The public key doesn't matter much, since, by definition, it can be publicised. So the only issue is the privacy of your private keys. They're on your own machine, and all together, so if one is compromised, it's likely that they'll all be compromised. Therefore, multiple keypairs is just more work for the same effect.
The only time I would use different keys is for different accounts or different roles, which by definition shouldn't have complete overlap in access.
If I understand properly, each server is going to have its own public key.
For a given user, you can generate one key and use it everywhere, so long as the private key is replicated across to all initiating hosts. (This would happen automatically via network-mounted home directories and a directory-based authentication system such as OpenLDAP since the user will always be "the same" regardless of what workstation they login from.)
Outside of a directory-based user system, I think it's a Bad Idea™ to use the same keys everywhere - you end up with a net reduction in system security, as anyone who can get a key from any of the workstations can then authenticate as that user to the remote server.
Another alternative, emplyed by several large corporations (and I'm sure small ones, too) is to never allow a "user" to use pre-shared keys, but rather to have then login to a "jump" or "hub" box,
su to the appropriate connecting user, and then SSH from there to the servers they need to manage.
Also, if you use a management system like HP's Server Automation platform, then remote administration of managed servers becomes a more simplified process.
As others have said, although the idea of multiple key pairs may seem more secure, if there is a chance they will be used in such a way that they are all in the same place then it is just more hassle and not more secure. Multiple passphrases would make it more secure but also a big headache trying to remember which passphrase goes with which key, and which key goes with which server.

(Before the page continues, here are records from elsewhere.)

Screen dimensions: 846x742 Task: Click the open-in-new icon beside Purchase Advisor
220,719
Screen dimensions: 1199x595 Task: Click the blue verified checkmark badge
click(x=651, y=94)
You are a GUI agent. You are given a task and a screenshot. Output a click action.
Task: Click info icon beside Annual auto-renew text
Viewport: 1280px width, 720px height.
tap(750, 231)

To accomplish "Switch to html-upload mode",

The most reasonable answer to me would be the one where it was suggested doing that ONLY if it involves separate administrative roles without much overlap. Such that it could be different people handling the different roles, or on different workstations or whatever. In that case you have more unique things to deal with for each different role anyways so it's more justifiable.
For ease of managing multiple SSH capable servers, you may want to check out cssh. You can combine cssh with passphrased SSH keys to greatly enhance your ability to manage multiple servers simultaneously.